Meghan and Mail on Sunday lawsuit: The ridiculous sum Duchess set to receive in compensation

The newspaper admits defeat and agrees to pay an undisclosed sum in compensation for infringing on Meghan’s copyright.

The Duchess of Sussex will receive just £1 in damages from the Mail on Sunday for invading her privacy by revealing a private letter she had written to her father. The nominal amount is detailed in court documents. The newspaper and its sister website MailOnline have conceded defeat and will not fight the long-running lawsuit to the Supreme Court.
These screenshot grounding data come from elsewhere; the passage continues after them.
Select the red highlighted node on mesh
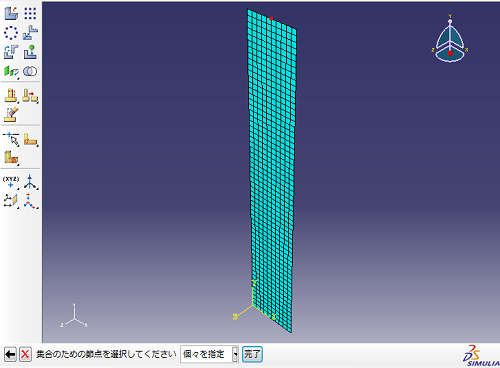Screen dimensions: 500x368 (x=271, y=19)
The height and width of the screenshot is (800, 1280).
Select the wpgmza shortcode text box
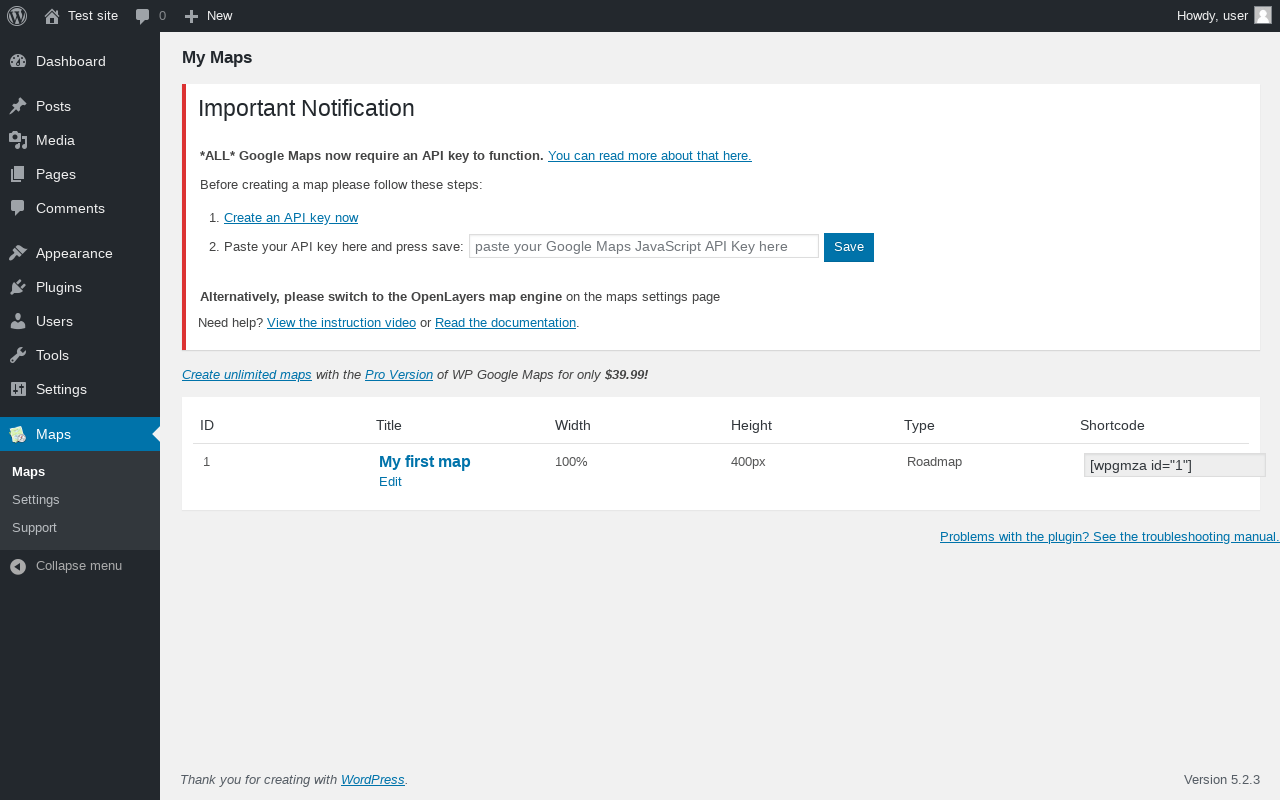click(1175, 465)
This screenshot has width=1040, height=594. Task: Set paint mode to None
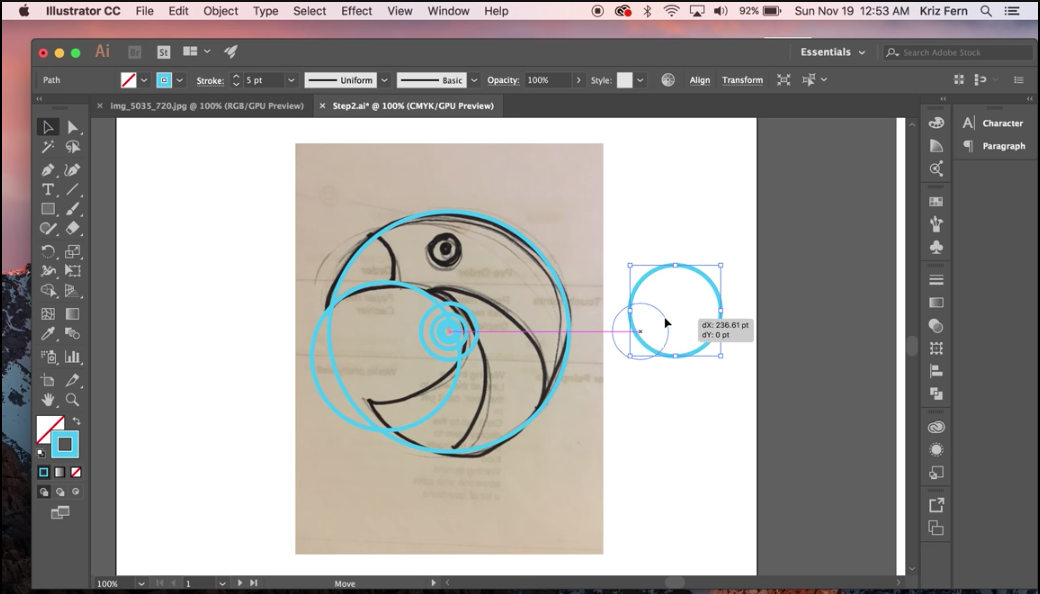76,472
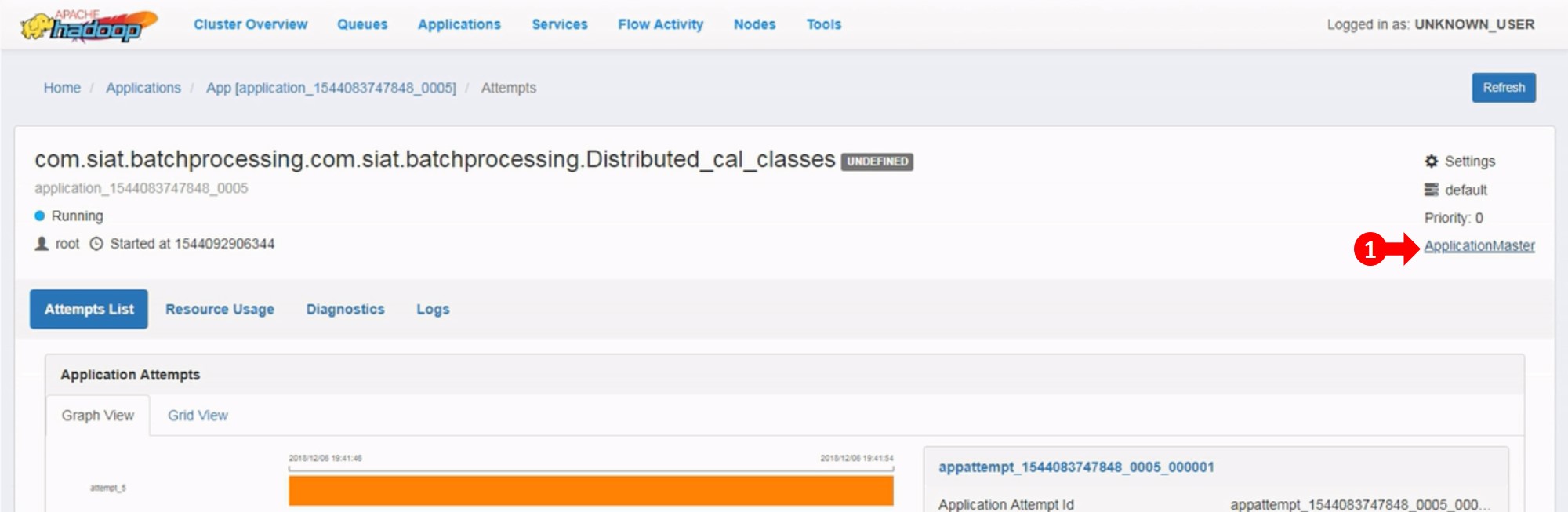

The newspaper will also pay an undisclosed sum for infringing on Meghan's copyright by publishing significant portions of the letter in a separate case. As the newspaper accepted defeat, the Mail on Sunday and MailOnline were forced to publish front-page and homepage notifications that they had lost the legal fight. The judges even prescribed the font in which the statements should be printed. The outlets chose Boxing Day to do so.

Paying the dues

The publisher of the publication has agreed to pay a sum of money in damages for copyright infringement. TheMail on Sunday may also be forced to pay a significant portion of Meghan's legal fees, which might total more than £1 million. According to a media lawyer, Mark Stephens, the minimal payment for Meghan's privacy issue revealed a flaw in that portion of her case:

Normally for that kind of invasion of privacy, you would expect £75,000 to £125,000. It does show that the curation of her reputation was an area where she had effectively invaded her own privacy.

However, the duchess has always maintained that her three-year legal struggle with the outlets was motivated by ideals rather than money. Meghan celebrated her triumph by calling for a restructuring of the tabloid industry. She praised her patience and criticised the tabloid industry that is cruel and benefits from the lies and agony that they cause.

Privacy priority

According to Associated Newspapers, Meghan's case should have gone to trial, but the judges decided against it. The duchess had a reasonable expectation of privacy over the contents of the letter to her father as per the judgment issued in early December. Appeal Judge Sir Geoffrey Vos said:

Those contents were personal, private and not matters of legitimate public interest.

Meghan's spokeswoman stated that the court victories proved the merits of both claims. The financial remedies would be based on Meghan's right to an accounting of the newspaper's earnings following her success. The considerable sum will be donated to charity. The subsequent big news is Prince Harry suing News UK and Daily Mirror publisher Reach in a lawsuit that might be heard later this year over phone-hacking charges.